*** Opening Dataset records ***

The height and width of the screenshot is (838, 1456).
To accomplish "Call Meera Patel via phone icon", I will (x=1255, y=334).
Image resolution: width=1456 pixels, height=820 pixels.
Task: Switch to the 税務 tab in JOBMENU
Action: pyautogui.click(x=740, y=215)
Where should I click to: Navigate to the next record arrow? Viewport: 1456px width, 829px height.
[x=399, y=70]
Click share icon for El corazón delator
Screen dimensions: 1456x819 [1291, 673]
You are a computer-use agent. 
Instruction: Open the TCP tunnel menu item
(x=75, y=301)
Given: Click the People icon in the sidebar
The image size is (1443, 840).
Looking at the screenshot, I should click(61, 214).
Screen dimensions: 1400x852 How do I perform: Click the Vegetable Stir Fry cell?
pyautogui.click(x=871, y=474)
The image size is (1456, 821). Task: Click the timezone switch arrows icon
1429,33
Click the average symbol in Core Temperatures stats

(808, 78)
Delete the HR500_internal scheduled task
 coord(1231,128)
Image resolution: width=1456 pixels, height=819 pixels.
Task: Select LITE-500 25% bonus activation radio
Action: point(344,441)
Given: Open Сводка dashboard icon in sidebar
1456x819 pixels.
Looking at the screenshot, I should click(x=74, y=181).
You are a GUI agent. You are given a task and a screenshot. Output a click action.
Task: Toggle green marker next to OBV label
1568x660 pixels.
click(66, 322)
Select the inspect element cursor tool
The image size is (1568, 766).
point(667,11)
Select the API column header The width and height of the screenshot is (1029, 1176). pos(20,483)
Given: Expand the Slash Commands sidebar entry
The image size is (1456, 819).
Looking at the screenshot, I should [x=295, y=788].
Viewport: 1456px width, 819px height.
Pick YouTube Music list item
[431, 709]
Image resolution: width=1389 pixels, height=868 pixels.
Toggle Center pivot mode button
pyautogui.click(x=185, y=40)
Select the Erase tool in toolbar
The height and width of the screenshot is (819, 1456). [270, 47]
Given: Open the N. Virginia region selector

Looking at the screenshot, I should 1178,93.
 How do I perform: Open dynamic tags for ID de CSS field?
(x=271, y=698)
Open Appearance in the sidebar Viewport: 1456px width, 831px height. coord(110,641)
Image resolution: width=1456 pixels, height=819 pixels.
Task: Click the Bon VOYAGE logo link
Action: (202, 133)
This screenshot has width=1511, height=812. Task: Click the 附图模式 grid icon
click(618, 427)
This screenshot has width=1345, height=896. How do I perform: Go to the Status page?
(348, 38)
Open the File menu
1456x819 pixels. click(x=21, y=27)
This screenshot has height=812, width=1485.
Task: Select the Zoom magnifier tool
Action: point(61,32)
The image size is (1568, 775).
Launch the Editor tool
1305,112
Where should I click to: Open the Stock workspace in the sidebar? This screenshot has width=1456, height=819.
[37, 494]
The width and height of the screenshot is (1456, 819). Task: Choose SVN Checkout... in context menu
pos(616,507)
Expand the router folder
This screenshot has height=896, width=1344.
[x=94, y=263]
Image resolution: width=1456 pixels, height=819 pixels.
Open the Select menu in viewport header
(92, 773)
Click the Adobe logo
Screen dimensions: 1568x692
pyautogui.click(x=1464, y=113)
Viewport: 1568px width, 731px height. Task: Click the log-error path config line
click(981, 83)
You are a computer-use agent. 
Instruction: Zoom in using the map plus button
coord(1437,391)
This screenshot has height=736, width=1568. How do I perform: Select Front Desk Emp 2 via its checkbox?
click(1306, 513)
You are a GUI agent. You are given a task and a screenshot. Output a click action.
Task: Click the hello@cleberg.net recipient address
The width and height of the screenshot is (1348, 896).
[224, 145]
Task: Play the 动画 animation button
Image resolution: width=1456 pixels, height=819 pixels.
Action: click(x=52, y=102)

*** Closing Dataset records ***

» About this exercise
Without leaving anything out, transcribe the records above exactly.

» Answer area
The height and width of the screenshot is (838, 1456).
To accomplish "Call Meera Patel via phone icon", I will (x=1255, y=334).
Image resolution: width=1456 pixels, height=820 pixels.
Task: Switch to the 税務 tab in JOBMENU
Action: pyautogui.click(x=740, y=215)
Where should I click to: Navigate to the next record arrow? Viewport: 1456px width, 829px height.
[x=399, y=70]
Click share icon for El corazón delator
Screen dimensions: 1456x819 [1291, 673]
You are a computer-use agent. 
Instruction: Open the TCP tunnel menu item
(x=75, y=301)
Given: Click the People icon in the sidebar
The image size is (1443, 840).
Looking at the screenshot, I should click(61, 214).
Screen dimensions: 1400x852 How do I perform: Click the Vegetable Stir Fry cell?
pyautogui.click(x=871, y=474)
The image size is (1456, 821). Task: Click the timezone switch arrows icon
1429,33
Click the average symbol in Core Temperatures stats

(808, 78)
Delete the HR500_internal scheduled task
 coord(1231,128)
Image resolution: width=1456 pixels, height=819 pixels.
Task: Select LITE-500 25% bonus activation radio
Action: point(344,441)
Given: Open Сводка dashboard icon in sidebar
1456x819 pixels.
Looking at the screenshot, I should click(x=74, y=181).
You are a GUI agent. You are given a task and a screenshot. Output a click action.
Task: Toggle green marker next to OBV label
1568x660 pixels.
click(66, 322)
Select the inspect element cursor tool
The image size is (1568, 766).
point(667,11)
Select the API column header The width and height of the screenshot is (1029, 1176). pos(20,483)
Given: Expand the Slash Commands sidebar entry
The image size is (1456, 819).
Looking at the screenshot, I should [x=295, y=788].
Viewport: 1456px width, 819px height.
Pick YouTube Music list item
[431, 709]
Image resolution: width=1389 pixels, height=868 pixels.
Toggle Center pivot mode button
pyautogui.click(x=185, y=40)
Select the Erase tool in toolbar
The height and width of the screenshot is (819, 1456). [270, 47]
Given: Open the N. Virginia region selector

Looking at the screenshot, I should 1178,93.
 How do I perform: Open dynamic tags for ID de CSS field?
(x=271, y=698)
Open Appearance in the sidebar Viewport: 1456px width, 831px height. coord(110,641)
Image resolution: width=1456 pixels, height=819 pixels.
Task: Click the Bon VOYAGE logo link
Action: (202, 133)
This screenshot has width=1511, height=812. Task: Click the 附图模式 grid icon
click(618, 427)
This screenshot has width=1345, height=896. How do I perform: Go to the Status page?
(348, 38)
Open the File menu
1456x819 pixels. click(x=21, y=27)
This screenshot has height=812, width=1485.
Task: Select the Zoom magnifier tool
Action: point(61,32)
The image size is (1568, 775).
Launch the Editor tool
1305,112
Where should I click to: Open the Stock workspace in the sidebar? This screenshot has width=1456, height=819.
[37, 494]
The width and height of the screenshot is (1456, 819). Task: Choose SVN Checkout... in context menu
pos(616,507)
Expand the router folder
This screenshot has height=896, width=1344.
[x=94, y=263]
Image resolution: width=1456 pixels, height=819 pixels.
Open the Select menu in viewport header
(92, 773)
Click the Adobe logo
Screen dimensions: 1568x692
pyautogui.click(x=1464, y=113)
Viewport: 1568px width, 731px height. Task: Click the log-error path config line
click(981, 83)
You are a computer-use agent. 
Instruction: Zoom in using the map plus button
coord(1437,391)
This screenshot has height=736, width=1568. How do I perform: Select Front Desk Emp 2 via its checkbox?
click(1306, 513)
You are a GUI agent. You are given a task and a screenshot. Output a click action.
Task: Click the hello@cleberg.net recipient address
The width and height of the screenshot is (1348, 896).
[224, 145]
Task: Play the 动画 animation button
Image resolution: width=1456 pixels, height=819 pixels.
Action: click(x=52, y=102)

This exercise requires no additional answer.